(EXERCISE TEXT begins)

Greed is the willed exacerbation of that, a sort of madness

  • Individually, greed's acquisition of wealth at root substitutes for a Cross in the past and for regeneration in the future, and this leads to a shrivelled life.

  • Collectively, the greed in view in this passage is an assault to the gift economy which is the basis of a functioning society, which David will be responsible for.

💸 But, you don't have to, there is a solution, you can disarm wealth by giving it away. The church would serve its parishioners individually and society collectively by more often facilitating people to part with their wealth into a compassionate commons.

(EXERCISE TEXT ends)
(EXERCISE DATA begins)

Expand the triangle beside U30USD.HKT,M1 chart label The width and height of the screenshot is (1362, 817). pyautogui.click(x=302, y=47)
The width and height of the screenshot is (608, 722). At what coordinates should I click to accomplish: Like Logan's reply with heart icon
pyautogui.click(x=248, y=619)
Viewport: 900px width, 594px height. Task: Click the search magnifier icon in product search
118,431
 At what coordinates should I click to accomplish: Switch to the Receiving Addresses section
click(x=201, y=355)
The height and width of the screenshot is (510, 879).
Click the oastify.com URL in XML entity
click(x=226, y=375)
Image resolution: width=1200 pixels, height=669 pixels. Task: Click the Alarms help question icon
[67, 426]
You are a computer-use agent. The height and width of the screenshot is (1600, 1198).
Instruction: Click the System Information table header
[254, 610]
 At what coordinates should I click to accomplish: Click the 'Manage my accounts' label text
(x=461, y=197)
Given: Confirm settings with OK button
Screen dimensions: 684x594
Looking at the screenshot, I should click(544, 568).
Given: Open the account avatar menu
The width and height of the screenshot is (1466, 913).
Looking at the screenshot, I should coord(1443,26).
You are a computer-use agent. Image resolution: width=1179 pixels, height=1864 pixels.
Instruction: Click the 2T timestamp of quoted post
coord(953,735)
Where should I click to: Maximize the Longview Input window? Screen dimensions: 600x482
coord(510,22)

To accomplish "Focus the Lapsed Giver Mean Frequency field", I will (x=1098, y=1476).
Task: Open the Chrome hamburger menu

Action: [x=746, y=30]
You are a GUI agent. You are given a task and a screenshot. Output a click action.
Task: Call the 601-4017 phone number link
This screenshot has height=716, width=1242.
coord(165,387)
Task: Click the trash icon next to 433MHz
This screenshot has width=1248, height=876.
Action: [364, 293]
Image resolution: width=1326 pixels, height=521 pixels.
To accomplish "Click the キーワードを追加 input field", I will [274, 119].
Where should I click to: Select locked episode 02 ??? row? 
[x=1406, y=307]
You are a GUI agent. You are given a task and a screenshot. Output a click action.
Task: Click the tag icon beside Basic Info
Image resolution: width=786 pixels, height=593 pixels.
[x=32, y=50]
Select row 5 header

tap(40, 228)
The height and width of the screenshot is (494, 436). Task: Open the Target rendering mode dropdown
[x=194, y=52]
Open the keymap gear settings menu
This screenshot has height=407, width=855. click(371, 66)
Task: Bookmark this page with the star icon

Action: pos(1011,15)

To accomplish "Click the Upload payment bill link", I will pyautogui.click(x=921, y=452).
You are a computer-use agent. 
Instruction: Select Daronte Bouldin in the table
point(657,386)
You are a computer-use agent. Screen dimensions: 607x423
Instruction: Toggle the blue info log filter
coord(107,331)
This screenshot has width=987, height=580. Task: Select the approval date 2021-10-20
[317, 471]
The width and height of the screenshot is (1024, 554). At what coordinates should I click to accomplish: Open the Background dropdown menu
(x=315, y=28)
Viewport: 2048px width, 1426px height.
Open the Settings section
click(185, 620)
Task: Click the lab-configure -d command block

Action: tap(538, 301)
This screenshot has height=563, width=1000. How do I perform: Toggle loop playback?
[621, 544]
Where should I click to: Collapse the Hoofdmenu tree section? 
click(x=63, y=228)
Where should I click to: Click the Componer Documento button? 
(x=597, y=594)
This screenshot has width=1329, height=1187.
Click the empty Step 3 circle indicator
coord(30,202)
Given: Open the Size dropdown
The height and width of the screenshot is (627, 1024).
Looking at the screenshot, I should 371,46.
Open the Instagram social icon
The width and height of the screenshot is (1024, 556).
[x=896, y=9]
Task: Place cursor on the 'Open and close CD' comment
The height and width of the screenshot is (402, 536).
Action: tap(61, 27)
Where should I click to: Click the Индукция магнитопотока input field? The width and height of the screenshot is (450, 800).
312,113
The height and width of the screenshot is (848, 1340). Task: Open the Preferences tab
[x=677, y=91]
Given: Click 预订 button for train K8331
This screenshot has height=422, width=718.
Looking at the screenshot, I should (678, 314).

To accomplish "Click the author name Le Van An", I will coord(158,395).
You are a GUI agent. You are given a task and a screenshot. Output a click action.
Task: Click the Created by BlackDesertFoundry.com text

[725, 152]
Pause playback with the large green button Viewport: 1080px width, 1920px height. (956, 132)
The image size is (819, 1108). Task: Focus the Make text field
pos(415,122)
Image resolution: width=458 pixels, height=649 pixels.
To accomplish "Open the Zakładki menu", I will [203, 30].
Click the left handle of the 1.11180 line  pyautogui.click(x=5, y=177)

(EXERCISE DATA ends)

REQUIREMENT A: Quote the passage of the text on greed that opens with the words containing "Greed is the" and closes with "a shrivelled life.".
REQUIREMENT B: According to the text on greed, what does greed's acquisition of wealth substitute for at the individual level?

EXERCISE RESPONSE A:
Greed is the willed exacerbation of that, a sort of madness

  • Individually, greed's acquisition of wealth at root substitutes for a Cross in the past and for regeneration in the future, and this leads to a shrivelled life.

EXERCISE RESPONSE B: It substitutes for a Cross in the past and for regeneration in the future.